When I seek out work that might answer these questions, I find two varieties that, for my taste, do the opposite. One tries to embalm the imaginative world of the poem into “the visual.” If the poem uses the word river, this approach always seeks to show us a visual representation of “river.” I don’t think either form is served here. This approach limits both the suggestive world of the poem and the expressive possibilities of images and sounds. Another approach is so ethereal and abstract that I feel adrift and lost as I try to connect the dots between the images, the sounds, and the poem; my brain hurts and I want to look at cute and funny kitten videos for a while.
Is there a better approach that takes advantage of the properties of both genres? If there is, I think it’s a delicate balance. In my own work, I do try to ground the poem in a visual context that is literally connected to the world of the poem, but only by directing the viewers’ wonder—not by embalming the poem in some narrow visual construct. With this in mind, I’m working toward creating a more imagined or subjective sense of the world of the poem, one that suggests a character’s point of view. I think this strategy can be more suggestive and allow more space for the viewer’s imagination. Also, I’m working toward a simple, clean visual aesthetic, one that doesn’t drown the poem in visual data. I want the viewer to be open to the nuances of the voice, the language of the poem, and other sound components. The idea here is to braid language, sound, and image so they strengthen and further one another.

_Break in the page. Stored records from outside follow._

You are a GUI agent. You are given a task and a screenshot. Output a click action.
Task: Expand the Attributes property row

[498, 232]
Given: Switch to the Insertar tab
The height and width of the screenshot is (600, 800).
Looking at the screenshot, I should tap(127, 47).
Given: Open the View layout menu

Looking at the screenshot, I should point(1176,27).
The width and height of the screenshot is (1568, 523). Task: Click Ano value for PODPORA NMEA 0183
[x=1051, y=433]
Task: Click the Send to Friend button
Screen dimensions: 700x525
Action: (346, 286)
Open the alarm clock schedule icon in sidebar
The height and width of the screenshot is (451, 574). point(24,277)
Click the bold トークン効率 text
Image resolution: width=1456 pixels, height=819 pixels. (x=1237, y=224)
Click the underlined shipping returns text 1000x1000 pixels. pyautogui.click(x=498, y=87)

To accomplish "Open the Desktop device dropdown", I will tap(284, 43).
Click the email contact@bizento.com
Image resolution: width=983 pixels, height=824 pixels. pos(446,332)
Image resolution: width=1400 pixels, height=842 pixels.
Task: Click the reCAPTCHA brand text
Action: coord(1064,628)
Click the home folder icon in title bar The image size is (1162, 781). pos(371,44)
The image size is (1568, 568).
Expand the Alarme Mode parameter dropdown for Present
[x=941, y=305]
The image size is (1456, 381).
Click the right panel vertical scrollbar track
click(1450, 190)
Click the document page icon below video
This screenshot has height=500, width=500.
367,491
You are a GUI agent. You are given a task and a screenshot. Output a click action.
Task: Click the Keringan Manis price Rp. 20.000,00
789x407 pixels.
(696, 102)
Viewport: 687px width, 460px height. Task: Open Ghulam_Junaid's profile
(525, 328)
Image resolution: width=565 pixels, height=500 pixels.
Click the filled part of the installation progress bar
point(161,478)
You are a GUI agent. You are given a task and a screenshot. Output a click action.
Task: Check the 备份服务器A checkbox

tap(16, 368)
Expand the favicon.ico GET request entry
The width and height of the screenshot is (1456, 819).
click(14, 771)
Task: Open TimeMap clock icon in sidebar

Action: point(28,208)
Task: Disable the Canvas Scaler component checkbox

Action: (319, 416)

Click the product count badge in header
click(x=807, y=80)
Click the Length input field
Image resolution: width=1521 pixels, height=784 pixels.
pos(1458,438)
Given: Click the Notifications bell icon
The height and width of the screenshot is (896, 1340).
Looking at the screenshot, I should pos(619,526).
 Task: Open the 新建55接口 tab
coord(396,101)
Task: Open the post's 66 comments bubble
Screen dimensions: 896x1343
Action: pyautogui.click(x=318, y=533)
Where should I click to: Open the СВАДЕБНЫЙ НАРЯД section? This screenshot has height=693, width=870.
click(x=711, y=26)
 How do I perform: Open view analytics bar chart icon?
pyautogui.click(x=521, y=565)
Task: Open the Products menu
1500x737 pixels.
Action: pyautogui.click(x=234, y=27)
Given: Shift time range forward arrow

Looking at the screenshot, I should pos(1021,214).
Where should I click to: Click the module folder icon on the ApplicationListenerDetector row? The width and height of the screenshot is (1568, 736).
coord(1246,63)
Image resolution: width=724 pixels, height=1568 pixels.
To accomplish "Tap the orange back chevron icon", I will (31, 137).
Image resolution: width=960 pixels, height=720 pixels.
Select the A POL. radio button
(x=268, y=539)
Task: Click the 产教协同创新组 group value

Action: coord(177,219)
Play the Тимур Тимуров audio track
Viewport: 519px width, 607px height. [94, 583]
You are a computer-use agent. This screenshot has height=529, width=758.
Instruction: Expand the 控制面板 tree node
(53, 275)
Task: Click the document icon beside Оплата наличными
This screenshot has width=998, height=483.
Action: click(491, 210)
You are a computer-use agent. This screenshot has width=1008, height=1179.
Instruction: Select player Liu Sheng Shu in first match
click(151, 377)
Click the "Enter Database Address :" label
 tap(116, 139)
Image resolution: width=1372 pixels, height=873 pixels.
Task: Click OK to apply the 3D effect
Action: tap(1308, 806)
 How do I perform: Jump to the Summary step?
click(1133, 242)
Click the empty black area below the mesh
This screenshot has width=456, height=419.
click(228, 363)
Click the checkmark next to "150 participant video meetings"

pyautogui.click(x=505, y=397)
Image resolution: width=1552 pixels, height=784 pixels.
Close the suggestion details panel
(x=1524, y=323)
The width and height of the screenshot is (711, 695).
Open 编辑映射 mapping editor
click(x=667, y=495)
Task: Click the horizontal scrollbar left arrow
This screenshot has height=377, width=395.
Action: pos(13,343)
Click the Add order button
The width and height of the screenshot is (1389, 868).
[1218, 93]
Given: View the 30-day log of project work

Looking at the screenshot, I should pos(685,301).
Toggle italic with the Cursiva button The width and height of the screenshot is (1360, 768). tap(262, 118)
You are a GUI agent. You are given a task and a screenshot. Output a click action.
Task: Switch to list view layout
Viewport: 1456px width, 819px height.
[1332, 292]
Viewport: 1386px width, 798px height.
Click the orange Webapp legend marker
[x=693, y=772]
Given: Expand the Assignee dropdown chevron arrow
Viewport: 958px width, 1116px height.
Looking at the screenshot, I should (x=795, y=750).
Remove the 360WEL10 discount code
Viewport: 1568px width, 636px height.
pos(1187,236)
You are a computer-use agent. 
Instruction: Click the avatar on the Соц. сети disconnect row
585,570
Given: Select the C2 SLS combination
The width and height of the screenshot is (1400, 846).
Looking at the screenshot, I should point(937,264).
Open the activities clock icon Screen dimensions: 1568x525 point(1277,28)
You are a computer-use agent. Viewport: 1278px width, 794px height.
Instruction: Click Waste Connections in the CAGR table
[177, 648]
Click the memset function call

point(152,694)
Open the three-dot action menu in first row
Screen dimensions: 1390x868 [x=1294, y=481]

Can it be done? I think so. I have seen at least two works that I think set the standard for how well this genre can work. La Jetée, the 1962 film by Chris Marker, while not a cinepoem, brilliantly balances the spoken word elements with its images and its sound design to create something new that would be impossible without the contribution of each component. It mainly uses simply composed still images that suggest the larger world of the movie, along with a evocative voice track that forces astounding correspondences between what we see and what we hear. Thank you, Chris Marker. Also, I think a recent cinepoem by filmmaker Michael Langen called Heliotropes (it’s on Vimeo) ingeniously balances the tensions of the genre. Langen’s approach draws on nuanced animation and compositing techniques that abstract the image and open up the imaginative world of Brian Christian’s poem. It’s a really a striking and affecting work. These two films represent a kind of ideal for me, a kind of holy grail, as I continue to adapt Elizabeth Bishop’s poems and work to balance the tensions of the two forms.